====== Selected excerpt

Pace Corp. v. Jackson

Decision Date09 February 1955
Docket NumberNo. 10271,10271
Citation275 S.W.2d 849
PartiesPACE CORPORATION et al., Appellants, v. Allan JACKSON, Appellee.
CourtTexas Court of Appeals

James v. Graves, Brewer, Matthews, Nowlin & Macfarlane, San Antonio, for appellants.

Spears & LeLaurin, James E. Barlow, G. Bert Smith, Jr., San Antonio, for appellee.

ARCHER, Chief Justice.

This is an appeal from a judgment of the court, based on jury findings, awarding appellee.$19,000 as damages for the breach of paragraph (E) of the contract and agreement entered into by the parties hereto for the sale and purchase of certain capital stock in Pace Corporation.

The contract and agreement provided for the purchase of certain shares of stock from appellee and the amount and manner of payment, and paragraph one is as follows:

'First: As part of the consideration for this transaction, Allan Jackson agrees and is bound not to re-engage in the handling of sales of cigarettes by the use of cigarette vending machines, in the County of Bexar, Texas, either as an individual, partner, or employee, or to own stock in any corporation engaging in such business in Bexar County, Texas, at any time for the period that Pace Corporation is indebted to him, and for two years thereafter.'

Paragraphs (D) and (E) are as follows:

'(D) As a part of the consideration for this transaction. Pace Corporation and its remaining directors, Lee Moffett and Allan Dubose, individually agree and are bound not to engage, directly or indirectly in the handling or sale of cigarettes by the use of cigarette vending machines in any business other than Pace Corporation or for the account of said Corporation, in Bexar County, or in any manner whatsoever, in the Counties of Kerr and Bandera, Texas, whether as an individual, a corporation, partner or employee, or to own stock in any corporation, (other than Pace Corporation, in Bexar County) engaging in such business in Kerr and Bandera Counties, Texas, at any time during the period that Pace Corporation is indebted to Allan Jackson and Lee Moffett and Alan Dubose individually and for their heirs, successors in office, and assigns, join in the execution of this agreement for the limited purpose of showing their agreement to be bound by the provisions of this paragraph, and by the provisions of the preceding Paragraph (C).

============
====== Entries provided

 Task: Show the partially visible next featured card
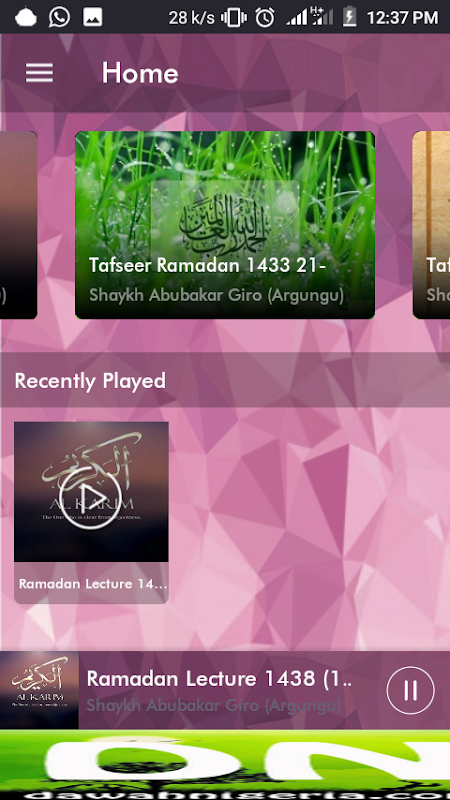tap(431, 225)
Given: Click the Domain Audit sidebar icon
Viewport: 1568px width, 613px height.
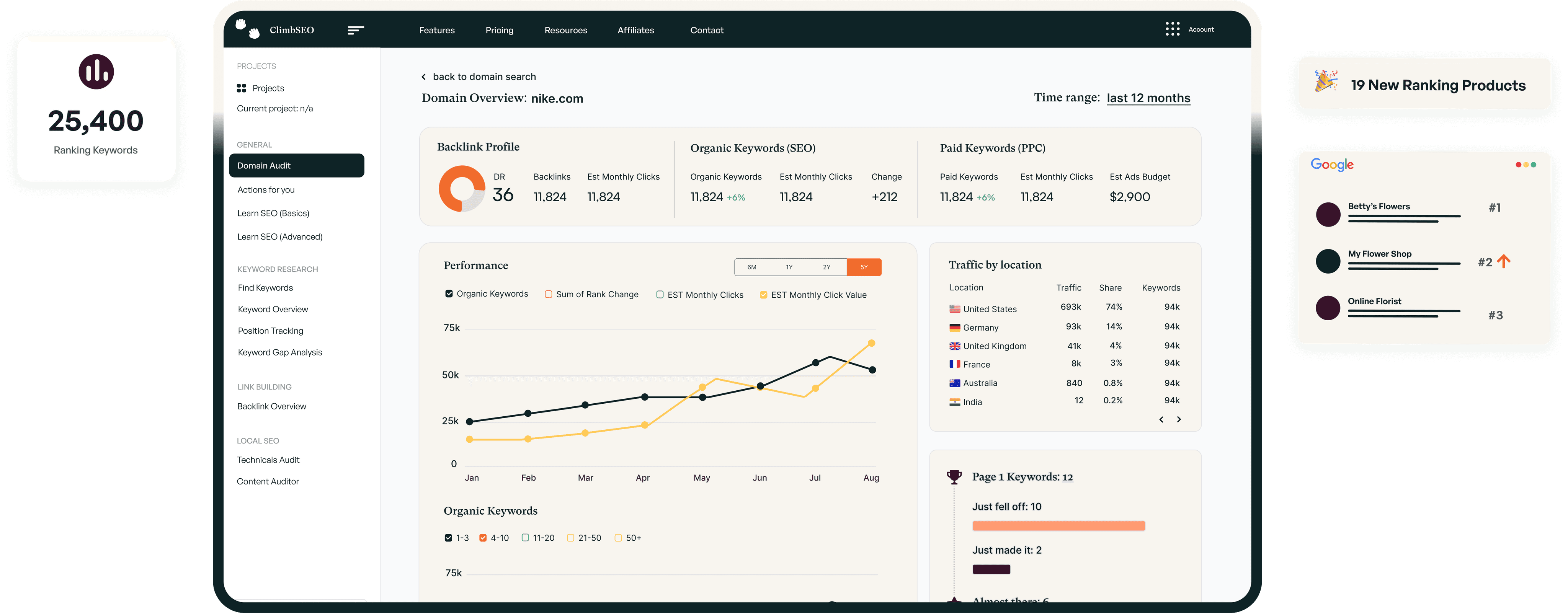Looking at the screenshot, I should coord(296,164).
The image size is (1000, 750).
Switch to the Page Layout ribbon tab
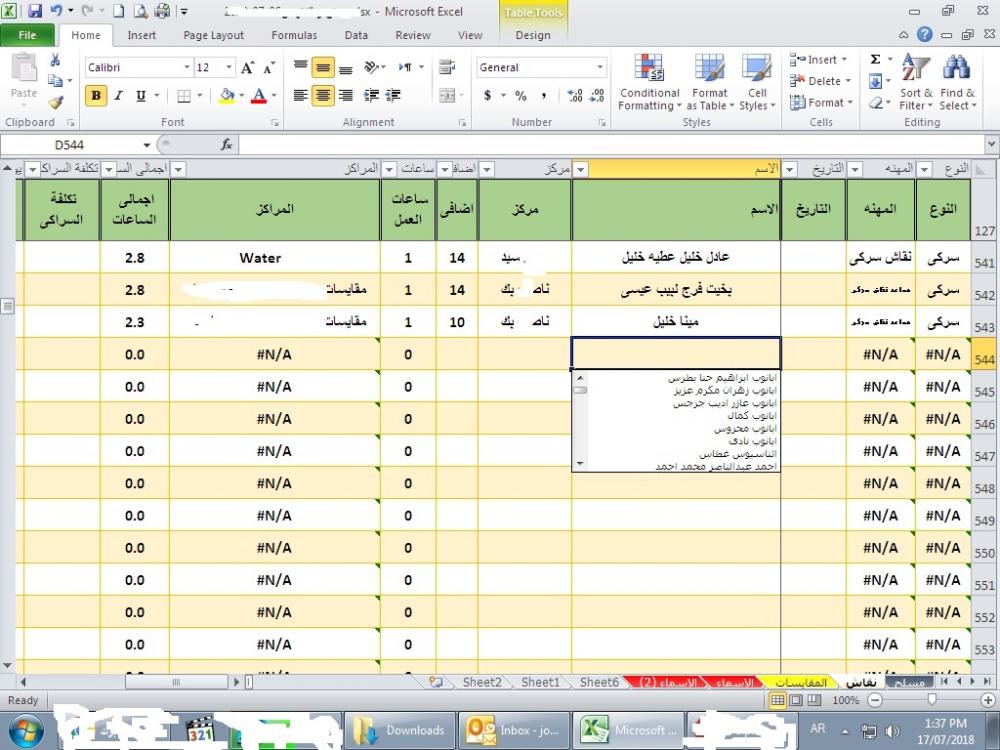point(213,35)
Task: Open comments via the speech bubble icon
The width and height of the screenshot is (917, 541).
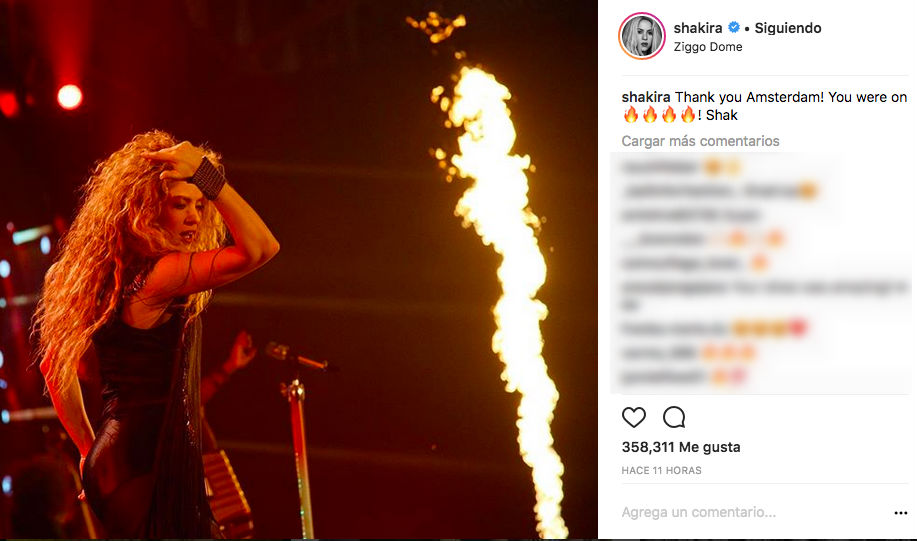Action: 674,417
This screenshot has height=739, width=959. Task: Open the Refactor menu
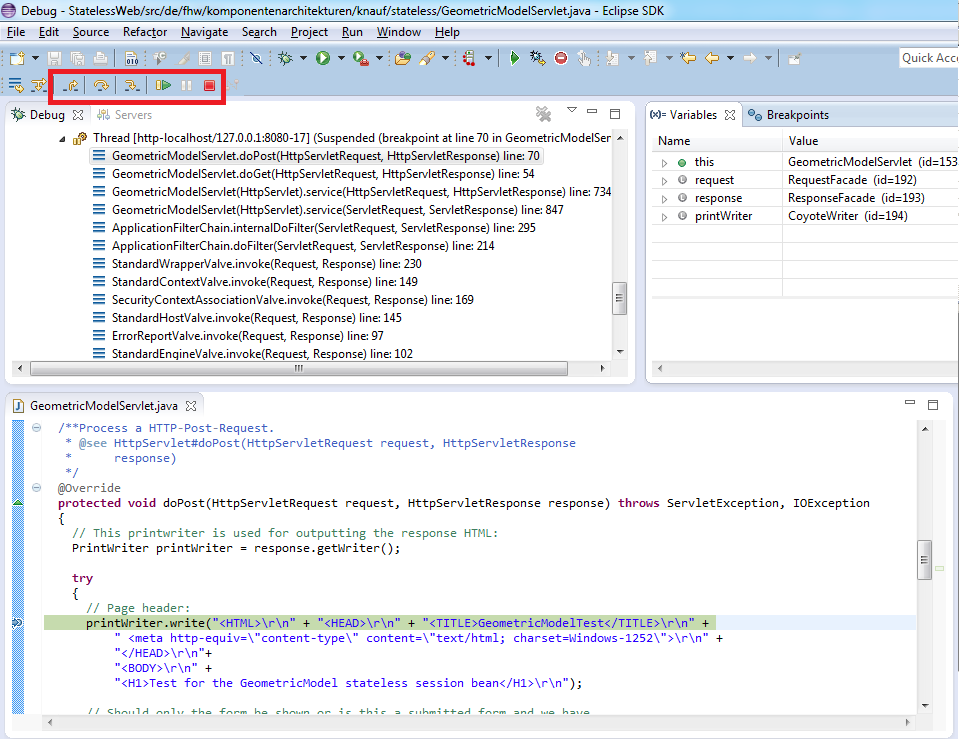coord(145,32)
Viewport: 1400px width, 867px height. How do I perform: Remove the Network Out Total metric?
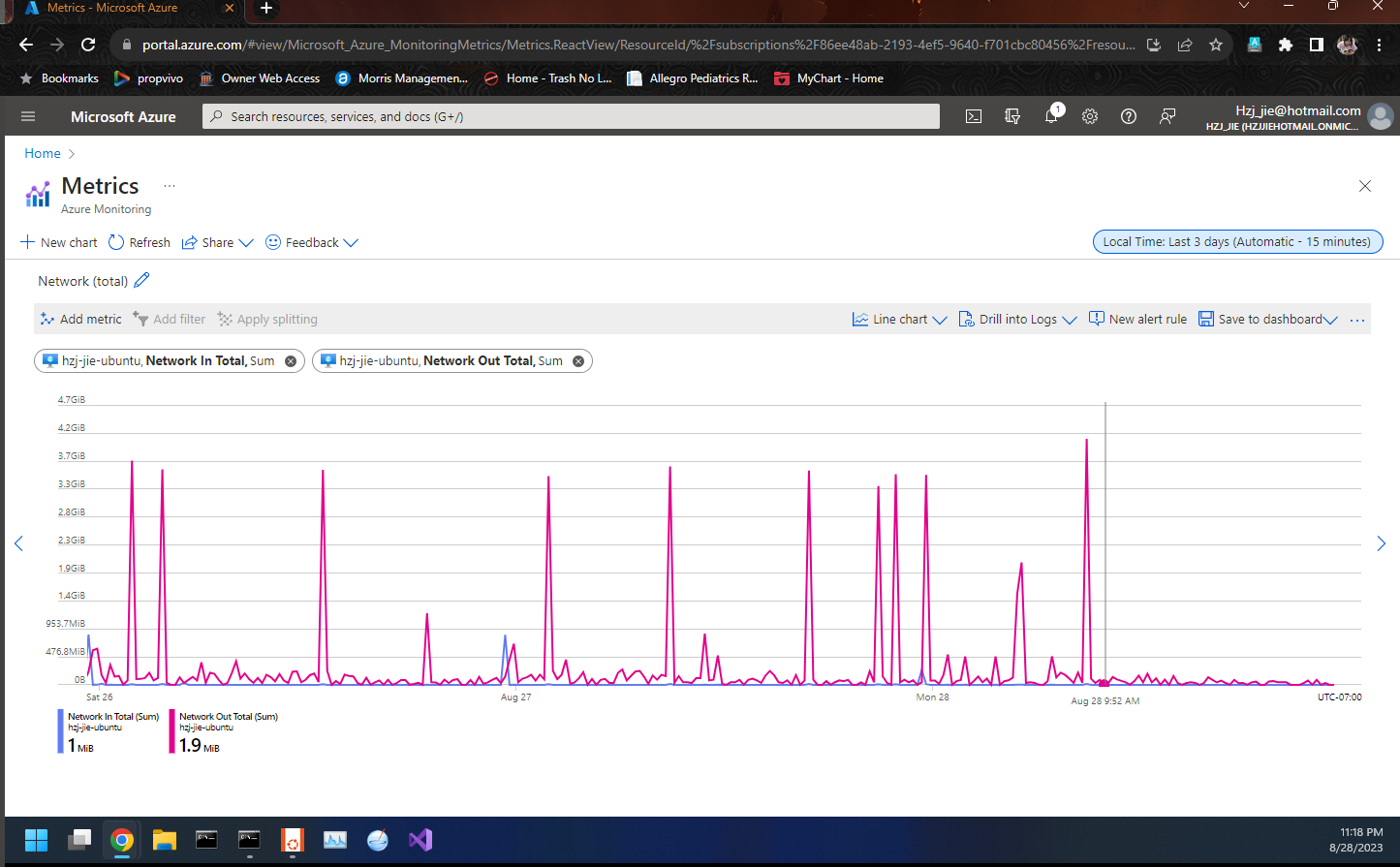576,360
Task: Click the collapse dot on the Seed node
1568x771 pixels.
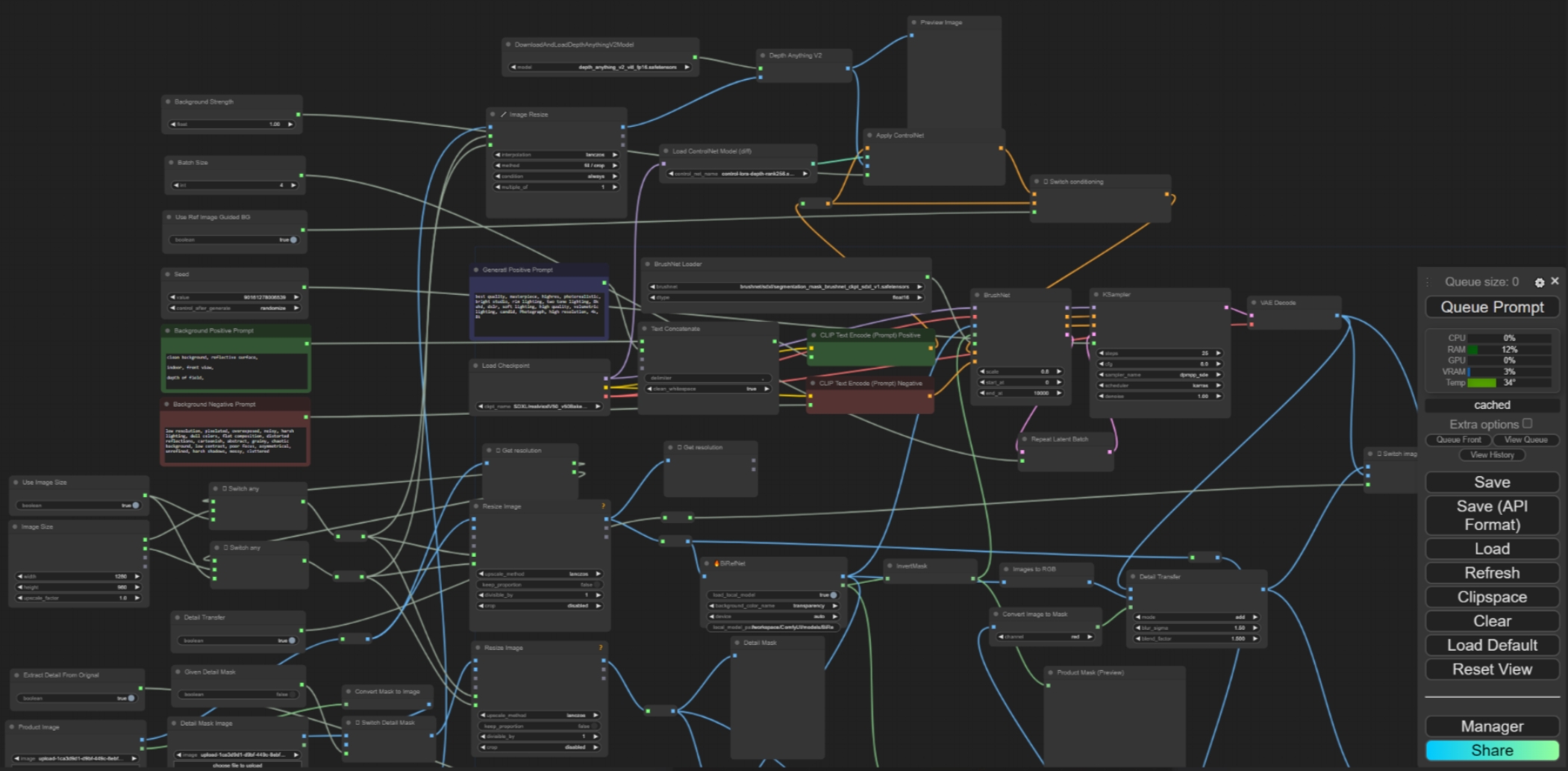Action: point(168,275)
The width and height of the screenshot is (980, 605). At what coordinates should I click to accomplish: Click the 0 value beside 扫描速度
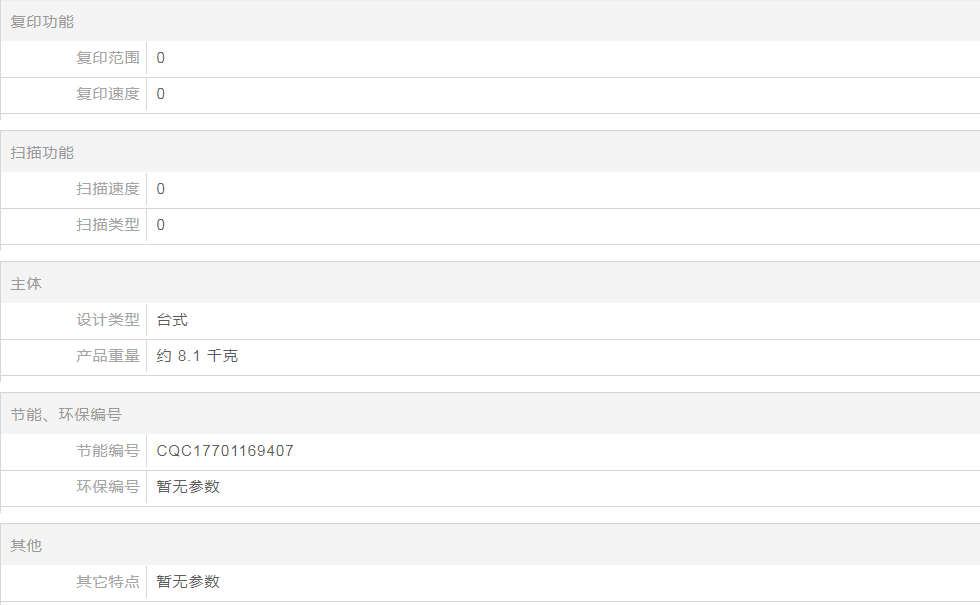(161, 189)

============

Reproduce word for word the portion of the Pace Corp. v. Jackson opinion between "Pace Corp. v." and "Antonio, for appellants.", inclusive.

Pace Corp. v. Jackson

Decision Date09 February 1955
Docket NumberNo. 10271,10271
Citation275 S.W.2d 849
PartiesPACE CORPORATION et al., Appellants, v. Allan JACKSON, Appellee.
CourtTexas Court of Appeals

James v. Graves, Brewer, Matthews, Nowlin & Macfarlane, San Antonio, for appellants.